I didn’t move to Atlanta to follow a wave. I moved because a man who’s been counted out once can’t afford to be careless about where he plants his flag.
That’s not a metaphor. That’s a lesson learned behind walls — with nothing but time, paper, and the belief that I was going to build something the system said I couldn’t.
This isn’t a relocation story. This is a strategy.
The Fortress Is a Decision, Not a Zip Code
Let’s get this straight from the jump.
The Fortress isn’t square footage. It’s not a neighborhood where the grass is cut right and the neighbors wave back. The Fortress is a decision. A posture. A refusal to shrink to fit environments that were never built for you.
That decision was born inside a federal prison cell.

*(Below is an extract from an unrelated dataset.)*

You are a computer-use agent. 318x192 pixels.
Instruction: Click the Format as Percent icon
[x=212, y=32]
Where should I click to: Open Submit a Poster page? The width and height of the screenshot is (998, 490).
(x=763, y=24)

When you’ve got nothing — no freedom, no phone, no platform, no publisher — you plan everything. You think about every move. You think about who you’re going to be when you get out. You think about where you’ll plant your feet and whether that ground will hold you or swallow you.

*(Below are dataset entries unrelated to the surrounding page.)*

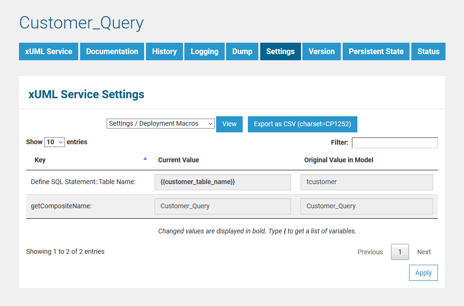
Task: Click the View button
Action: pyautogui.click(x=229, y=123)
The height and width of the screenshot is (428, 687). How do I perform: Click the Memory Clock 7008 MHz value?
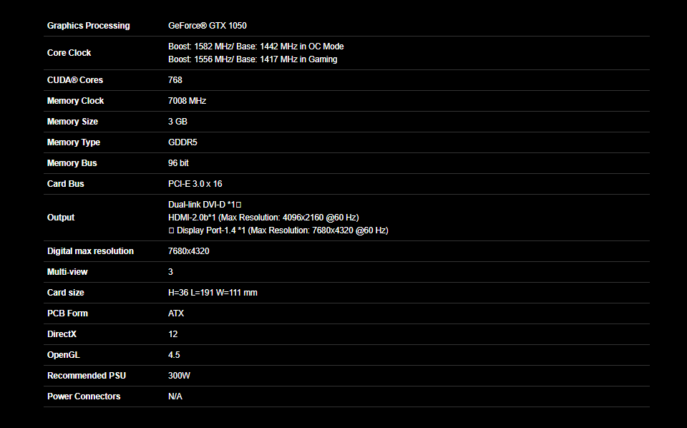click(x=187, y=101)
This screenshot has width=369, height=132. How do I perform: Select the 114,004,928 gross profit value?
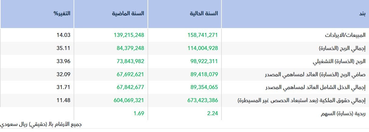click(203, 48)
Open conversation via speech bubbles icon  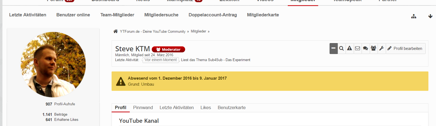pyautogui.click(x=365, y=49)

I wrote PUSH from that place. I wrote THE LAST KINGPIN from that place. I built the blueprint for an entire publishing catalog while the system thought it had finished me.
The Fortress mentality wasn’t born in Atlanta. It was born behind walls. Atlanta is where it gets executed.
There’s a difference between running from something and running toward something. Running from means the past is still steering. Running toward means you’ve already decided what the destination looks like.
I’m not running from anywhere. I’m building toward everything.
Atlanta isn’t an escape. It’s a headquarters.
Why Atlanta — and Not Anywhere Else
People ask why Atlanta. Like it needs explaining.
Here’s the real answer — not the Instagram version, not the recycled ‘Atlanta is having a moment’ take that surfaces every five years when someone outside the culture finally notices.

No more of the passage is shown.